Nous sommes donc entre 1640 et 1670.
Nul lieu n’a plus de légende de trésors arrachés aux galions que cette île. La Tortue développe au nord des montagnes tellement inaccessibles qu’on l'appela la « côte de fer ». Au sud, son port offre un excellent refuge bien abrité. On y trouvait aussi un entrepôt pour le trafic du tabac local et du cuir avec les boucaniers de Saint-Domingue. Cependant, ce sont bien les captures faites au dépens des Espagnols qui firent à la Tortue la réputation de meilleur repaire des flibustiers des Caraïbes.
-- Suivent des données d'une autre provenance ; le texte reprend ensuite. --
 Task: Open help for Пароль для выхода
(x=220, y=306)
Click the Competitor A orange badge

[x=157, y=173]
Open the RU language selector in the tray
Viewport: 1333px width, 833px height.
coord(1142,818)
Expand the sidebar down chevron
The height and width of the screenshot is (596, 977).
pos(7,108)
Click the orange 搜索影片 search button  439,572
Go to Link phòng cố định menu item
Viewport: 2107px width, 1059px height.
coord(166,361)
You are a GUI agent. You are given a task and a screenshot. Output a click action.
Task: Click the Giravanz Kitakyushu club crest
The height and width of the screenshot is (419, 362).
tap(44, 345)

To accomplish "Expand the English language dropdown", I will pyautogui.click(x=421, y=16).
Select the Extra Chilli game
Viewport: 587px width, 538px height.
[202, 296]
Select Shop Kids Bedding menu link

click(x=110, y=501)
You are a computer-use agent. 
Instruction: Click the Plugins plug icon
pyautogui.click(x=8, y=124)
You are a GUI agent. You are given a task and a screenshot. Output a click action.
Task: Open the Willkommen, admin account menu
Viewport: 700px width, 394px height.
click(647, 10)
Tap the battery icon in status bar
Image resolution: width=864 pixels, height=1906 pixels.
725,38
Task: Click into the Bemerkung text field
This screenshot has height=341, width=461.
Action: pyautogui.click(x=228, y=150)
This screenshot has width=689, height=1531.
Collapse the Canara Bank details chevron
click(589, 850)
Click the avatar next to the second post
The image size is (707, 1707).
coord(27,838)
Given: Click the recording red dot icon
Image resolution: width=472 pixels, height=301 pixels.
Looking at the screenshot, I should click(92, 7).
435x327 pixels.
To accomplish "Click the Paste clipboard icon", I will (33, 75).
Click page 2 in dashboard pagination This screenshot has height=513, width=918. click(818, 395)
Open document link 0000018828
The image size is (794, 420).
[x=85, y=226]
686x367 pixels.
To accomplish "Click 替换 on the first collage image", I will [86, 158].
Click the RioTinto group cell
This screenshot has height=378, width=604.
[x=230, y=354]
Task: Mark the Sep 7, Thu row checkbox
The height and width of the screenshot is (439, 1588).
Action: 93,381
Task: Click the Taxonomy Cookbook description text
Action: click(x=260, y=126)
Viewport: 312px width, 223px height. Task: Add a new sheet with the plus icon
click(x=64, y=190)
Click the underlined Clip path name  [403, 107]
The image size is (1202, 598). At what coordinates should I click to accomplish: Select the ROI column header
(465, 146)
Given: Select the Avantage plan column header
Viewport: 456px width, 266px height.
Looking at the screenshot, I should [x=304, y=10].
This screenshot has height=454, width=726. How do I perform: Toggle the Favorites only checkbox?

En 1640, Le Vasseur prit le contrôle de l’île. Accompagné de nombreux hommes, celui-ci repoussa sans cesse les Espagnols, ce qui représenta un net avantage pour les pirates. Il devenait facile de se ravitailler en vivres et en poudre sur l’île: dès que les aventuriers y déposaient leur capture, au lieu de devoir l’emmener pour plusieurs mois de voyage, ils étaient, depuis le port de la Tortue, à une journée de l’embouchure des rivières et des ports de Saint-Domingue (Haïti de nos jours).
Le 6 juin 1665, la Tortue est rattachée à Bertrand d’Ogeron et donc au domaine français. D’Ogeron avait mené la vie de boucaniers sur la Côte de Port de Paix (Valparaiso), au Petit-Goâve. puis de 1662 à 1664, il avait contribué au développement de la Grande Antille en assurant le transport de centaines d’engagés depuis Nantes sur Léogane et le Petit-Goâve. Cependant, les flibustiers jouissaient encore d’une sorte de régime anarchique les laissant libres de toute imposition et leur permettant de trafiquer à leur guise.
Ce n’est que vers 1670 que l’ordre fut rétabli. Les turbulences allaient certes perdurer mais il n’était plus question de véritable insoumission.